Wednesday, April 26, 2017

Making mental health services more therapeutic

Rex Haigh (GreenShrink) has a post on his "STRUGGLING TO BE HUMAN: what we're up against" blog about the Critical Psychiatry Network conference, which I also attended yesterday. The conference theme was Recovery in a Time of Austerity. I just wanted to pick up what he says about feeling a bit more at home in the therapeutic community world. As I mentioned in my article, there are links between critical psychiatry and the therapeutic community approach.

GreenShrink also has a post of a talk he gave about therapeutic communities last year. I agree with him about their relevance for the NHS. Although numbers of beds have been reduced, inpatient facilities need to be more therapeutic rather than so custodial. Although we don't have the same degree of total institutions in psychiatry, as the asylums have been closed, inpatient facilities still suffer from such institutionalising practice. And, community services are not immune and need to become less bureaucratic.

I also agree about the relevance of Laing (see previous post about Mad to be Normal film, which I also saw yesterday) and Basaglia (e.g. see another previous post), both for therapeutic communities and critical psychiatry. And, as was said yesterday at the conference by Jo Moncrieff, the 'elephant in the room' when talking about 'recovery' is that mental health problems tend to be seen as brain disease. Such objectification of people may make psychiatry part of the problem rather than necessarily the solution to their problems. Part of the motivation of Laing and Basaglia was to counter this trend.


cobweb said...

People who experienced life in TC's were subjected to the dogma and theoretical beliefs of those running them just as others have been subjected to favoured physical treatments. To simply set up 'user-led' meetings or group therapy sessions etc does even less to inform people of the beliefs of the leaders of the institutions (which they are whether TC's or otherwise) than the information people are supposed to be given about the drugs they are prescribed. one set of therapists may prioritise for example Attachment theory and others have different perspectives - the level of information provided to people about what is provided is negligible. Trainees of psychotherapeutic organisations are still taught on university courses and via training organisations, the most bizarre way of seeing/understanding people through a maze of the jargon used by Klein or Freud whoever,or days of observing people like monkeys in a zoo - even at times through two way mirrors (even if with consent these days).
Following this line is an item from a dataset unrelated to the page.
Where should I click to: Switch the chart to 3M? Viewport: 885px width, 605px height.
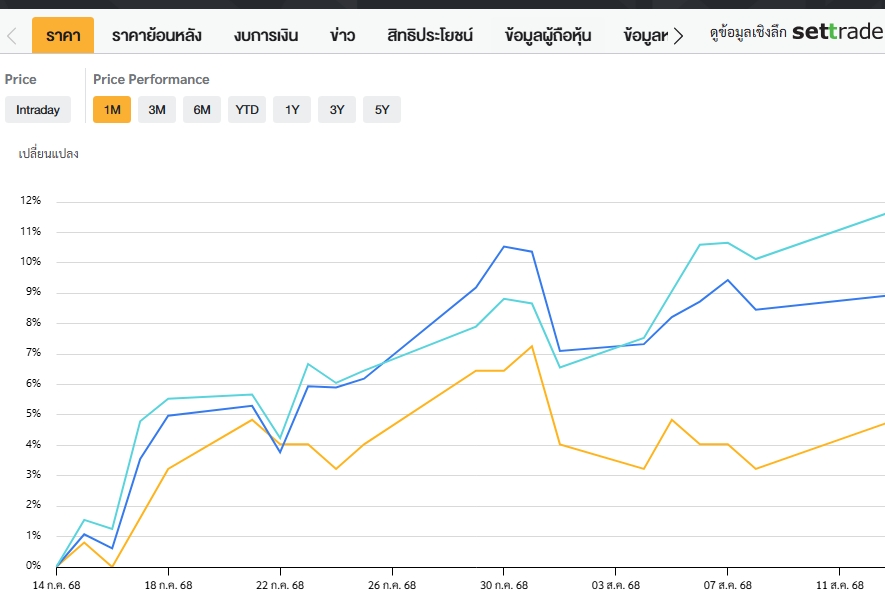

One day hopefully things will really change and people will be treated with the respect all deserve and not as a group where one lot practice upon another - in it together is not such a bad philosophy.
As for the democratisation of TCs - a community is comprised of all the people who work or live in many maintenance persons;cooks; gardeners;'service users and all, were included in the trip to TCs around the world with Rex and colleagues? people who live together in communities support and help each other in all sorts of ways yet their own authentic contribution is very rarely included unless there is a scandal and they get to speak out via the media.

cobweb said...

Just read the Struggling to be Human what's happened to mutual respect for differences of opinions? Rex has made so many personal comments that he seems either very immature of very defensive. Low attendance by the way does not equal disinterest - how many funders will give expenses to attend critical psychiatry conferences compared to those held by TC promoters - which are being backed by college of psychs...a group Not exactly known for supporting ideas such as critical psychiatry has been banging on about for decades but who are politicking with TC promoters.
Very seriously How can one group of people in positions of relative power now, such as R H and colleagues stick a label of 'personality disorder' on other human beings?. What took years for people to shake off other stigmatising labels yet this is gaining credence as politicians can be influenced by those at the top of hierarchies . Both TCs and Critical Psychiatry may have things in common but hopefully this will not include support for the shameful tag of 'personality disorder'. it has no medical credibility however much brain researchers wish it - even if it did exist why are psychiatrists involved? Social coercion by targeting people, by hanging this label around their necks ,has no place in a civilised society.